Снова эти тридцать болтов. Снова одновременное затягивание противоположных. Голос Королева в телефоне, на сей раз более спокойный: «КП-3 в порядке». (Ивановский не хотел ни на кого перекладывать вину, но, насколько он помнил, крышка люка с самого начала выглядела совершенно нормально, и он решил, что кто-то в бункере неправильно интерпретировал поступавшие данные). И вот наконец объявили сорокаминутную готовность, и из бункера абсолютно вовремя подали сигнал на частичное отсоединение ферм и переходов, окружавших ракету. Платформа, на которой стояли Ивановский и четверо его коллег, начала отделяться от «Востока». Теперь она может в любую секунду повернуться под углом 45°, и тогда они свалятся вниз. Дурацкий момент: по телефону они попросили ненадолго задержать отделение. Потом они на счастье похлопали по шару «Востока» и постарались как можно быстрее слезть с пусковой башни. Едва они коснулись ногами земли, как гидравлические моторы снова начали отводить платформы от ракеты.
Ивановский направился в ближайший бункер управления, а оператор Владимир Суворов предпочел остаться на открытом воздухе, в нетерпении ожидая главной съемки в своей жизни. Вместе с помощниками он подготовил всевозможные камеры, ручные и автоматические, расставил их по периметру площадки, но тут всех стали теснить солдаты, у которых имелся строгий приказ – перед запуском очистить территорию от людей. Командовавший ими офицер пришел в ярость из-за того, что Суворов имел смелость остаться снаружи:
– Съемочные группы не допускаются. Здесь командую я, и я вам приказываю – немедленно в укрытие!
Но праведный гнев оператора оказался сильнее.
– У нас официальное задание! Я напишу вам записку! – воскликнул он. – Я остаюсь снаружи по собственному желанию. Если со мной что-то случится, вся ответственность – только на мне, договорились?
– Ладно, ладно. Никаких обид.
Охрана удалилась, и в результате Суворов все-таки снял свои исторические кадры13.

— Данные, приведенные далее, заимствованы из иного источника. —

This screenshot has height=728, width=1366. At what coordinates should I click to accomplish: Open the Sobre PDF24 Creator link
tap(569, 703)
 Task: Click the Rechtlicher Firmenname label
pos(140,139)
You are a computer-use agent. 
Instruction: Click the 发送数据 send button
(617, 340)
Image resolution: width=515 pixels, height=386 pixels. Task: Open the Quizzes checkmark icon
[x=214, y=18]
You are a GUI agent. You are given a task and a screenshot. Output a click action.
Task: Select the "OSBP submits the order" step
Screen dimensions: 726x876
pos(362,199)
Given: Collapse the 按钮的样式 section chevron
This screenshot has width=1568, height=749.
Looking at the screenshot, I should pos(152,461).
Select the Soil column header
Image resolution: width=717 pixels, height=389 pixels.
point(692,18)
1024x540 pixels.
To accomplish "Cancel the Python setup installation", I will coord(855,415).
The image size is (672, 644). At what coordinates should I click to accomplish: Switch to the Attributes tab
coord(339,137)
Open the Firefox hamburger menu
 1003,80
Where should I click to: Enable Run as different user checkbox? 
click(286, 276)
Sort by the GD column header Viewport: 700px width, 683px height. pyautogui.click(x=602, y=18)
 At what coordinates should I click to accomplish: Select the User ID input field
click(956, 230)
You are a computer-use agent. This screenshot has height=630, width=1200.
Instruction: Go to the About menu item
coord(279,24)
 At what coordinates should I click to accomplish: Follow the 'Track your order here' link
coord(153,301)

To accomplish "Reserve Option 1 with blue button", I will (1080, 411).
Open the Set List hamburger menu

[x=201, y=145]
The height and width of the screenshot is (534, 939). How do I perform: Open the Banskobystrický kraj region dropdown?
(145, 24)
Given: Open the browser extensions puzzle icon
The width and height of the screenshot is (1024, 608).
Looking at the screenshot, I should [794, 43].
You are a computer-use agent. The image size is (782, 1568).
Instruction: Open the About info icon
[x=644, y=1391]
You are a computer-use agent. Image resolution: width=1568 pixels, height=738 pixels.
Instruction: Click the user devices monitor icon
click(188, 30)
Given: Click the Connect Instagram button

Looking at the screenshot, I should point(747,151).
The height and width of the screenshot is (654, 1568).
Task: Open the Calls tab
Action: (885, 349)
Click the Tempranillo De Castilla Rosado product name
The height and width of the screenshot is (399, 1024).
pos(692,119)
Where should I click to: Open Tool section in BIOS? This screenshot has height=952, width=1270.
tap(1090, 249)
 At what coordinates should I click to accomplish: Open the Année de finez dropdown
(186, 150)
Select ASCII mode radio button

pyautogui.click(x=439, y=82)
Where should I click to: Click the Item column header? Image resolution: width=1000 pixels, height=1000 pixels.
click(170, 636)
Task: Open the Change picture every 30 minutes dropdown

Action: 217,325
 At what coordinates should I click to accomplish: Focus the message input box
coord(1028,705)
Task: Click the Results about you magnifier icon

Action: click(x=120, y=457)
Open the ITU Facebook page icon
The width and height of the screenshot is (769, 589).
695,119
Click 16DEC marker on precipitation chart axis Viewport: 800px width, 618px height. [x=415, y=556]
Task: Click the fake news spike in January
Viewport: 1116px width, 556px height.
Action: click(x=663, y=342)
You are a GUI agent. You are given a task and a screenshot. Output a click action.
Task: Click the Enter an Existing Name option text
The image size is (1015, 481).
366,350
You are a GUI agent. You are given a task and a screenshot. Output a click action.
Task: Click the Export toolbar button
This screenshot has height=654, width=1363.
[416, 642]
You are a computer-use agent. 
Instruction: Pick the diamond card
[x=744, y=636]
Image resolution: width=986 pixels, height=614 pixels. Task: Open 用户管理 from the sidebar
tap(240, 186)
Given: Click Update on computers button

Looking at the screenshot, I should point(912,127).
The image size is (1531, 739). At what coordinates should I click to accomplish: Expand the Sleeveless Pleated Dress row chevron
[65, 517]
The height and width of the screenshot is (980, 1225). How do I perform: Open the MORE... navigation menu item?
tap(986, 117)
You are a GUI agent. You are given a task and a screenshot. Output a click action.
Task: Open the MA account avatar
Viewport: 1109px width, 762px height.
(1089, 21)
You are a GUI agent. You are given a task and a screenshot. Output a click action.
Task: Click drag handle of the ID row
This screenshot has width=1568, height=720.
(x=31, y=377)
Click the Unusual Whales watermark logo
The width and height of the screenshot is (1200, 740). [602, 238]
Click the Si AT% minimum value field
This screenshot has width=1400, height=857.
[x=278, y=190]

Автобус отъехал от площадки, и Титова проводили в бункер наблюдения, чтобы он снял скафандр. Техники Гая Северина принялись стягивать с него перчатки, воздушные шланги и привязные ремни, словно разбирая его на куски. Титов был похож на узел перепутанной ткани, с безвольно опущенными руками и заплетающимися ногами, с наполовину снятым воротом. Вдруг техники отпрянули от Германа и ринулись к выходу из бункера. Начался запуск, и они хотели его увидеть. На какие-то ужасные мгновения Титов остался один в своем скомканном скафандре. «Они про меня забыли, – печально вспоминал он. – Я был совершенно один». Он побрел к выходу вслед за всеми, вскарабкался по ступенькам и вылез на специальную наблюдательную платформу на крыше бункера. На всю оставшуюся жизнь он сохранил яркие воспоминания о том, чему стал свидетелем в следующие секунды и о чувствах, переполнявших тогда его душу: «Я услышал пронзительный вой топливных насосов, которые закачивали топливо в камеры сгорания, он был как очень громкий свист. А когда запускают двигатели, идет полный спектр звуковых частот, от визга до басовитого рокота». Он знал, что Р-7 висит над ущельем защитной траншеи на четырех изящных фермах, поддерживавших ее. Двигатели будут несколько секунд выходить на режим, приспосабливаясь к невероятным нагрузкам перед тем, как дадут полную тягу. «Я видел, как основание ракеты выплевывает огонь, когда запустили двигатели, и мелкие и крупные камни [окружавшей степи] летели по воздуху, такая шла реактивная струя». Он наблюдал, как «клешни», зажимавшие ракету, расходятся, точно гигантские металлические лепестки, освобождающие громадное металлическое семя; и уже позже, много позже, звук, чересчур громкий, чтобы его услышать: это дошла запоздавшая звуковая волна. «Она, как молот, стучит в грудную клетку, от нее перехватывает дыхание. Чувствуешь, как бетонный бункер сотрясается от этого звука… Свет от запуска ракеты очень яркий… Я видел, как она поднимается, чуть покачивается из стороны в сторону – значит, вспомогательные рулевые сопла нормально выполняют свою работу… Трудно рассказывать о запуске ракеты. Ни один из них не похож на другой, а я видел их множество. Описывать старт ракеты словами бесполезно. Это надо видеть. Каждый раз – будто впервые».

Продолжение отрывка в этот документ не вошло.